Count the lines in the material below that contain the word "Open", and reply with the number alone.

Input:
▬▬▬▬▬▬

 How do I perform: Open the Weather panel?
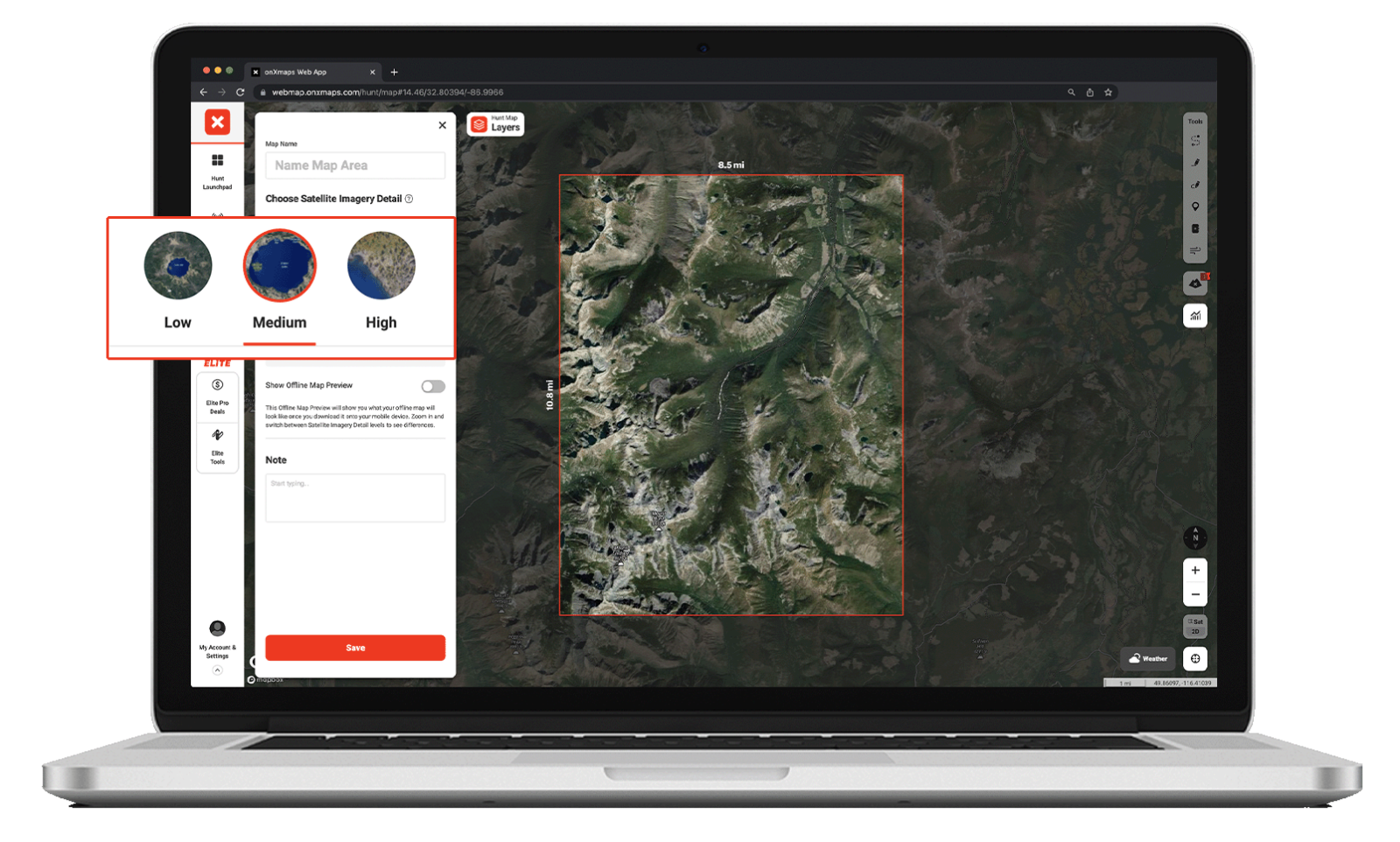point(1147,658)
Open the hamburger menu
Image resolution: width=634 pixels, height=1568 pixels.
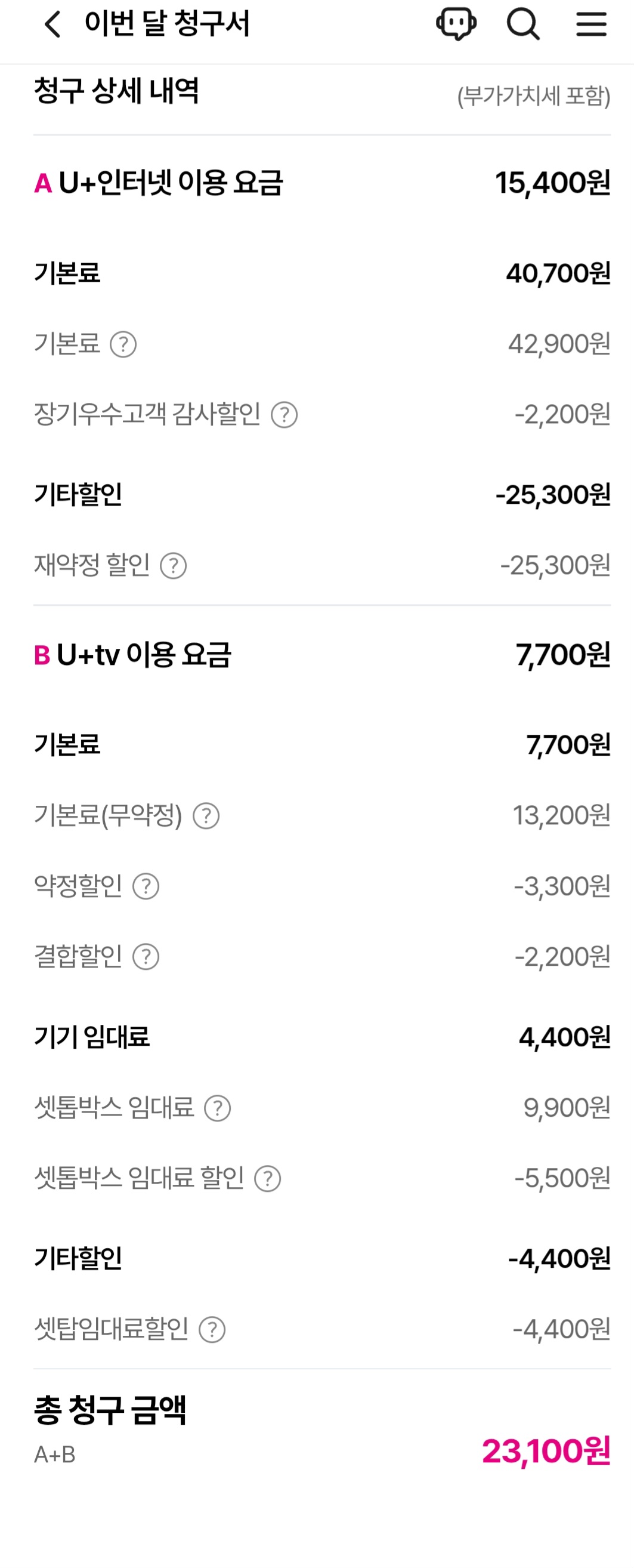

▬▬▬▬▬▬

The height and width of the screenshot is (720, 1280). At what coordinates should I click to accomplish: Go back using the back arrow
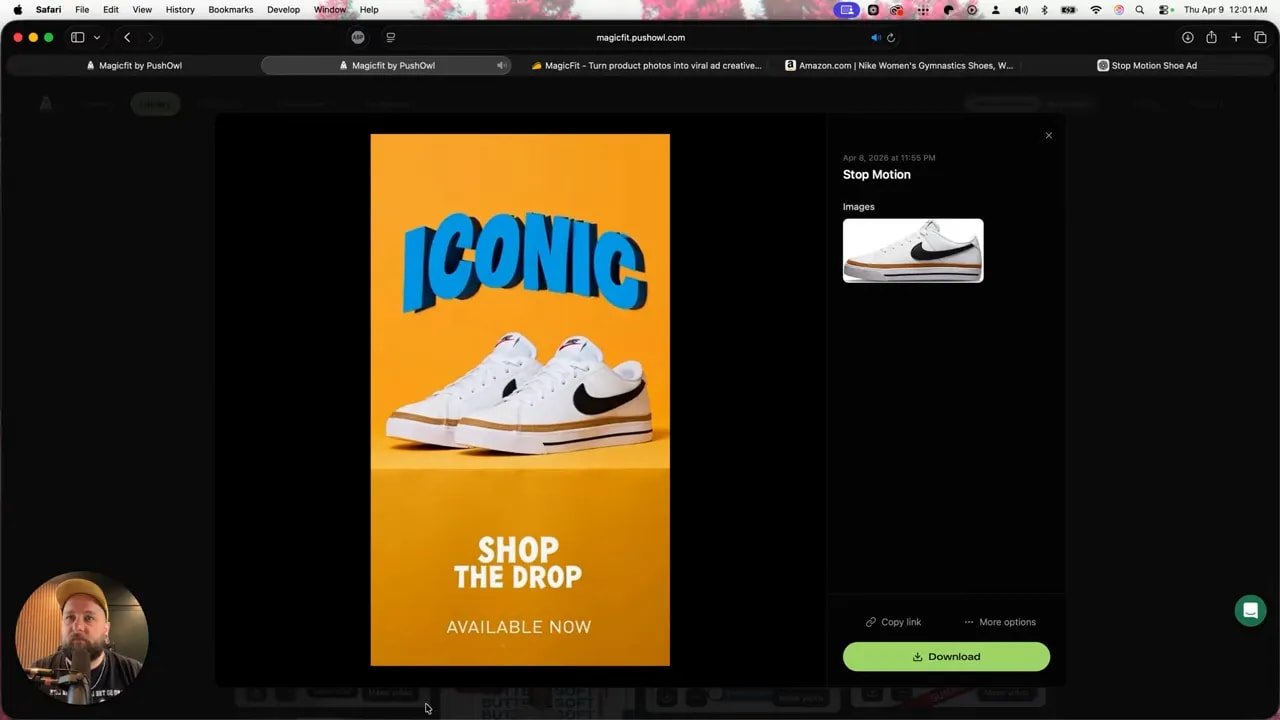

▬▬▬▬▬▬

Solution to the exercise:
2